Reflux and Otitis: Does GERD Cause Ear Infections?


  1. BriAnne says:

    Hi, my name is BriAnne and I’m so glad I found your website. My now ten month old son has been through the ringer as we’ve tried to find then cause of his chronic coughing, mostly at night. He has been put on breathing treatments of albuterol and pulmocort but neither really started making a very big difference until he started taking Zantac. Oh my goodness what a difference! Our pediatrician said to take him off, cold turkey, and see if his problems persist. They didn’t for about 2 months and now he is beginning to cough at night again. I have read about Xlear for infants and I was wondering what your thoughts are on it? Could it possibly help with reflux or mainly just allergies and asthma? Also, do you think trying melatonin would be a good next move before getting back on the Zantac? Would that be enough or do you usually recommend other supplements as well? Thank you for any advice you can give me!

    • Russell A. Faust, PhD, MD says:

      Hi BriAnne,
      So glad you found us!
      I don’t know of any data suggesting that either Xylitol or melatonin are helpful for reducing reflux.
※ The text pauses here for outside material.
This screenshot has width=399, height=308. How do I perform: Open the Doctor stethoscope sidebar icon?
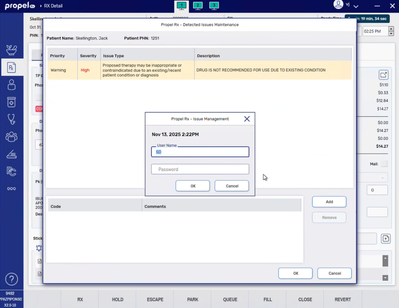tap(11, 119)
If you know of some, please let us all know here.
      In addition to this article above, please take a look at this one:
      But use caution: there are few, if any, clinical studies on the use of herbal remedies in children. My strong recommendation is to find a pediatrician that practices integrative, holistic medicine (that will be a challenge, depending on where home is for you), or to visit with a Doctor of Naturopathy (ND) who specializes in children.
      Thank you for sharing.
      And please: visit again and update me!

  2. HI Dr. Faust, my son suddenly started to have bubbles come up in his throat a couple of weeks ago. I can actually hear him burst the bubbles if I put my ear next to his mouth. He is burping constantly trying to clear these bubbles. My son also said that tomatoes burn his tongue. His doc is treating him with Prevacid and it has been about 6 days on a higher dose. He is hoping to rule reflux in or out. He said it could be eosinophilic esophagitis. (I hope not) Do the symptoms sound like reflux? My son has had 2 surgeries on his throat. So I was thinking that maybe there could be problems due to the surgeries.